PASSAGE FOR REVIEW:
┌────────

5. 23andme versus the FDA.
I'm sure by now you've heard about the fight of the year.
David Dobbs has a full page of links over the 23andme and FDA food fight. What's the big deal? Why did the FDA issue a cease and desist order? Is it simply a clash of cultures between the company and government department? Or are we selling out our own genetic data to the next-generation Google, and should we fear the services the company offers?
4. Sleep: The Ultimate Brainwasher? By Emily Underwood (Here's another cover by Ian Sample).
Why do we sleep? Reasons range from learning and memory, metabolism and body-weight regulation, physiology, digestion, everything. A study this year proposes that sleep has another function: nightly cleaning, in which the cerebral spinal fluid washes a day's worth of brain waste down the sewers. That is, if you're a rat.
3. Death by sugar? by Scicurious.

└────────

SUPPLIED DATA:
┌────────

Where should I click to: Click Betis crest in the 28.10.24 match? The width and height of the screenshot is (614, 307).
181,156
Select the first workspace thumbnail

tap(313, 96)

└────────

TASK INSTRUCTIONS:
a. Please rewrite the stretch of the science-stories list from "I'm sure by" through "sugar? by Scicurious.", putting "Food and Drug Administration" in place of each "FDA".
b. Extend the science-stories list from the point where it stops.

ANSWERS:
a.
I'm sure by now you've heard about the fight of the year.
David Dobbs has a full page of links over the 23andme and Food and Drug Administration food fight. What's the big deal? Why did the Food and Drug Administration issue a cease and desist order? Is it simply a clash of cultures between the company and government department? Or are we selling out our own genetic data to the next-generation Google, and should we fear the services the company offers?
4. Sleep: The Ultimate Brainwasher? By Emily Underwood (Here's another cover by Ian Sample).
Why do we sleep? Reasons range from learning and memory, metabolism and body-weight regulation, physiology, digestion, everything. A study this year proposes that sleep has another function: nightly cleaning, in which the cerebral spinal fluid washes a day's worth of brain waste down the sewers. That is, if you're a rat.
3. Death by sugar? by Scicurious.

b.
With fat making a come-back, sugar and/or carbs are the devil this year. This study in Nature Communications says yes: when mice consumed a diet that has an equivalent amount of sugar to that of many people in the US, the animals' health and reproductive ability declines.
However, as Scicurious astutely asked, can we really directly translate conclusions derived from mice to humans? Is sugar really that evil?
Here is another article on the topic by Ferris Jabr that's well worth a read.
2. False memories implanted in mouse's brain by linking portions of two real memories together. Wow. Just, wow.
False memory planted in mouse's brain. By Alok Jha
Scientists Plant False Memories in Mice--and Mice Buy It. By Joel N. Shurkin
This is one paper I REALLY wish I had the time to cover when it first came out. An MIT group artificially connected the memory of a safe box and the memory of a footshock in another box to generate a new hybrid memory. This is not "implanting" a de novo memory - that is, researchers didn't use electrical stimulation (or something similar) to generate a memory from scratch. The study also can't tell us how false memories are generated biologically in our brains (ie linking imagined material to actual memories), but the study is genuinely fascinating all the same.
Here is a link to the paper, and here is the lead author doing an "ask me anything" interview on Reddit.
1. Knockout blow for PKMzeta, the long-term memory molecule.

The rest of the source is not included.